Omni-Reward: Towards Generalist Omni-Modal Reward Modeling with Free-Form Preferences
Zhuoran Jin, Hongbang Yuan, Kejian Zhu, Jiachun Li, Pengfei Cao, Yubo Chen, Kang Liu, Jun Zhao
2025-10-28
Summary
This paper introduces a new approach to building reward models for AI, which are used to make sure AI systems do what humans want them to do. It focuses on making these models work well with different types of data, like text, images, videos, and audio, and also on making them better at understanding what *individual* people prefer.
What's the problem?
Current reward models have two main weaknesses. First, they mostly work well with just text and images, and struggle with other data types like video or audio. This is called 'modality imbalance'. Second, they're trained by simply asking people to pick between two options, which doesn't capture the full range of human preferences – people don't always have a clear 'better' choice, and their preferences can be complex and personal. This is called 'preference rigidity'.
What's the solution?
The researchers developed 'Omni-Reward', a system designed to overcome these problems. They created a new benchmark called 'Omni-RewardBench' to test reward models across many different data types and with more flexible preferences. They also built a large dataset, 'Omni-RewardData', with lots of examples of preferences.
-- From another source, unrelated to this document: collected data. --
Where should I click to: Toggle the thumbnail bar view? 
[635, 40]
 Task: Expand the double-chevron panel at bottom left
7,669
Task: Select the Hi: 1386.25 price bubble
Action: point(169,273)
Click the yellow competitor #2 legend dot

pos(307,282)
Finally, they designed a new model, 'Omni-RewardModel', that combines different techniques to perform well on these benchmarks and other existing tests.
Why it matters?
This work is important because it moves us closer to creating AI systems that are truly aligned with human values and can adapt to individual needs. By supporting a wider range of data types and allowing for more nuanced preferences, Omni-Reward helps build more versatile and user-friendly AI.
Abstract
Reward models (RMs) play a critical role in aligning AI behaviors with human preferences, yet they face two fundamental challenges: (1) Modality Imbalance, where most RMs are mainly focused on text and image modalities, offering limited support for video, audio, and other modalities; and (2) Preference Rigidity, where training on fixed binary preference pairs fails to capture the complexity and diversity of personalized preferences. To address the above challenges, we propose Omni-Reward, a step toward generalist omni-modal reward modeling with support for free-form preferences, consisting of: (1) Evaluation: We introduce Omni-RewardBench, the first omni-modal RM benchmark with free-form preferences, covering nine tasks across five modalities including text, image, video, audio, and 3D; (2) Data: We construct Omni-RewardData, a multimodal preference dataset comprising 248K general preference pairs and 69K instruction-tuning pairs for training generalist omni-modal RMs; (3) Model: We propose Omni-RewardModel, which includes both discriminative and generative RMs, and achieves strong performance on Omni-RewardBench as well as other widely used reward modeling benchmarks.